WHAT IS EXPECTED >>
Reproduce the records exactly, but not the pictures.

RECORD EXTRACTS >>
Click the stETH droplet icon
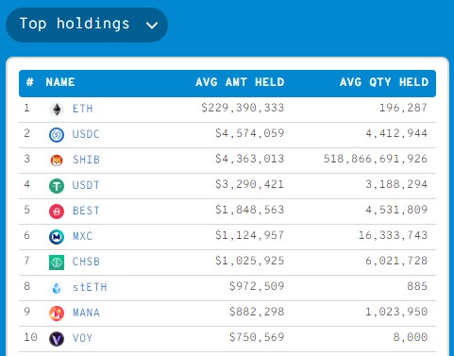 coord(57,288)
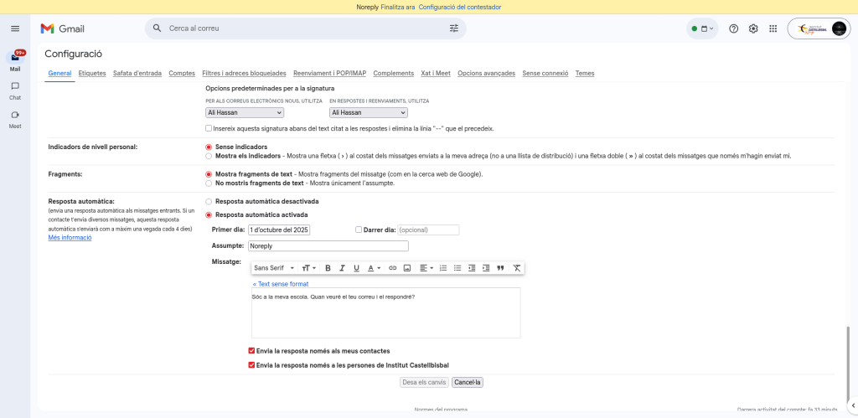Viewport: 858px width, 418px height.
Task: Open the text color picker
Action: [x=374, y=268]
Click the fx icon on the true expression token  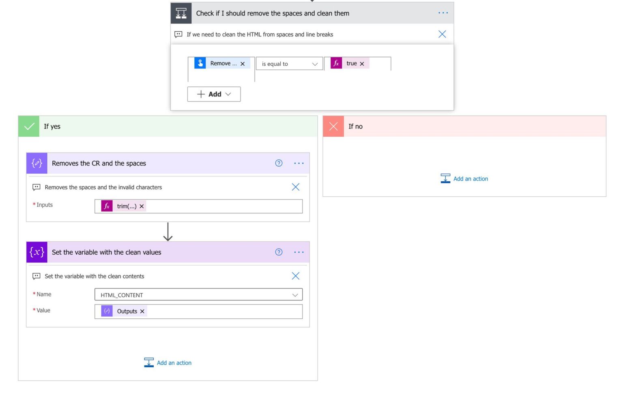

ANSWER FOR THIS EXERCISE >>
Click the stETH droplet icon
 coord(57,288)
Viewport: 858px width, 418px height.
Task: Open the text color picker
Action: [x=374, y=268]
Click the fx icon on the true expression token  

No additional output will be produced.